BD franco-belge de David Chauvel et Erwan Le Saec (1994)

Tome 1: Le dos au mur.

Certes, l'intrigue est noire, et ça troue pas mal d'épidermes au fil des pages. Mais comme presque tout le monde peut être classé "racaille" dans cette histoire, on n'a pas trop la larme à l'oeil quand l'hémoglobine des uns et des autres refait la déco des murs et des trottoirs.

On apprécie, tout au long de ce tome 1 où Hamlet et Huevo ne se connaissent pas, le contraste entre les deux personnalités, bien dessiné : Hamlet, élégant buteur professionnel, habitué à tout observer à chaque seconde, au cas où; il tire sans jamais dire bonjour ni bonsoir, mais il a une certaine éthique du métier : on ne roule pas celui qui vient de nettoyer docilement ce pourquoi on prétend le payer 70 000 dollars.

Huevo (donc, la crâne presque rasé, d'où ce nom), petit ado déjanté et paumé, ami avec Manuel, le caïd latino du quartier, a ce louable souci écologiste de nettoyer par le vide tout ce qui encombre sa piètre existence.
# # #
> EXERCICE COURT
Recopiez mot pour mot le passage de la critique de la BD qui s'ouvre sur les mots contenant "Tome 1: Le dos" et se termine par "et des trottoirs.".

> DONNÉES PRÉSENTÉES
# # #
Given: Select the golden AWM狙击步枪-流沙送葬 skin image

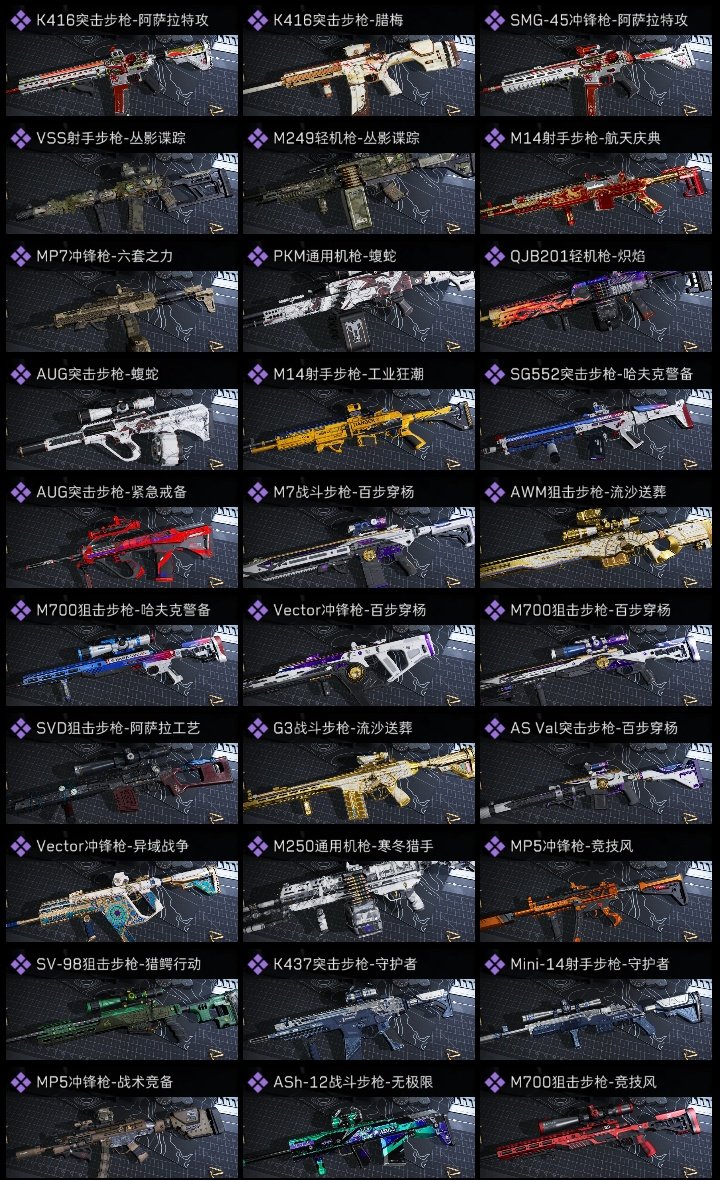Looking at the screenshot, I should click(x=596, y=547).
# # #
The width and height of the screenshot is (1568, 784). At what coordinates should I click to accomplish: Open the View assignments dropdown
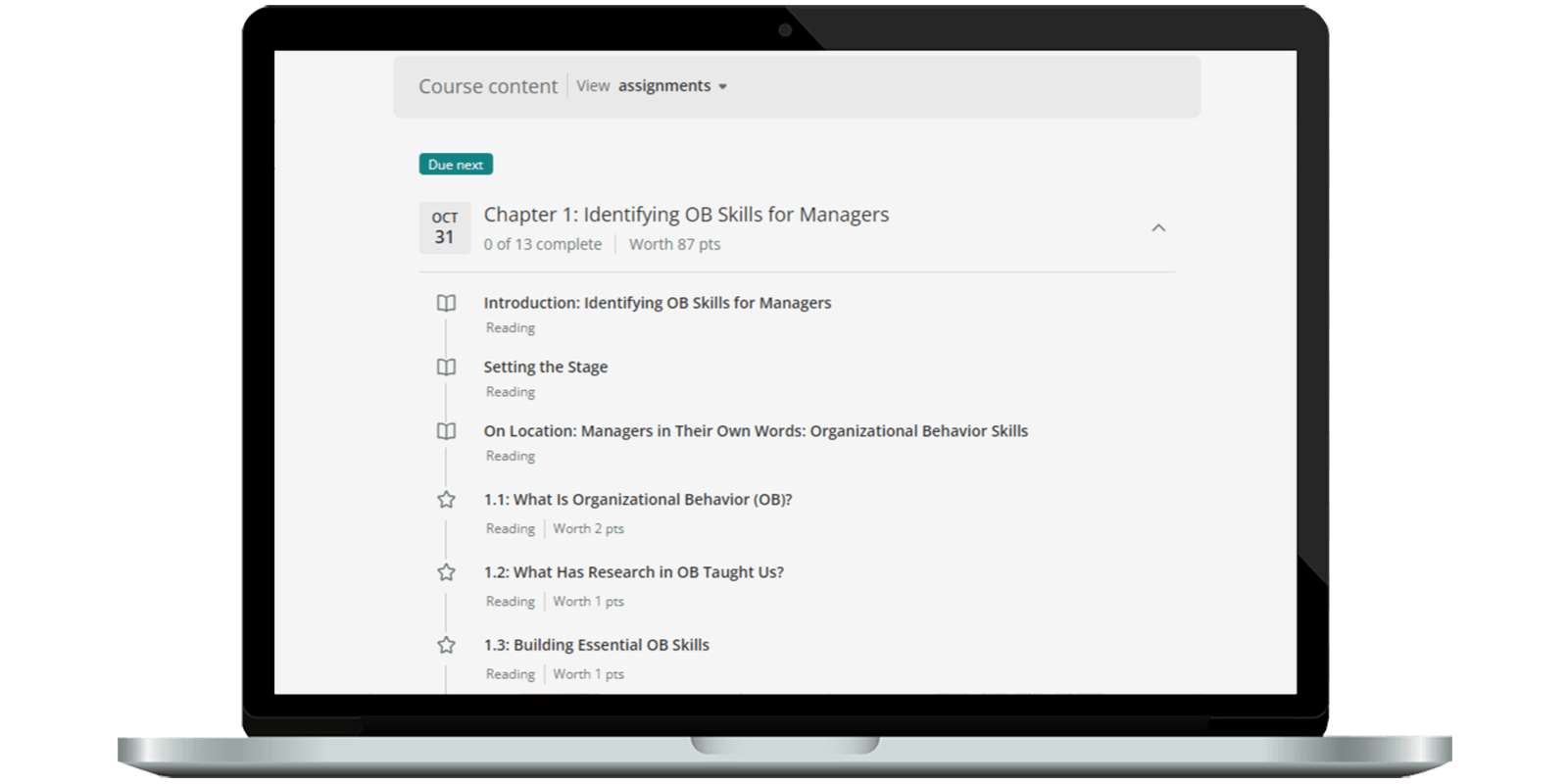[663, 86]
# # #
> RÉPONSE DE L'EXERCICE
Tome 1: Le dos au mur.

Certes, l'intrigue est noire, et ça troue pas mal d'épidermes au fil des pages. Mais comme presque tout le monde peut être classé "racaille" dans cette histoire, on n'a pas trop la larme à l'oeil quand l'hémoglobine des uns et des autres refait la déco des murs et des trottoirs.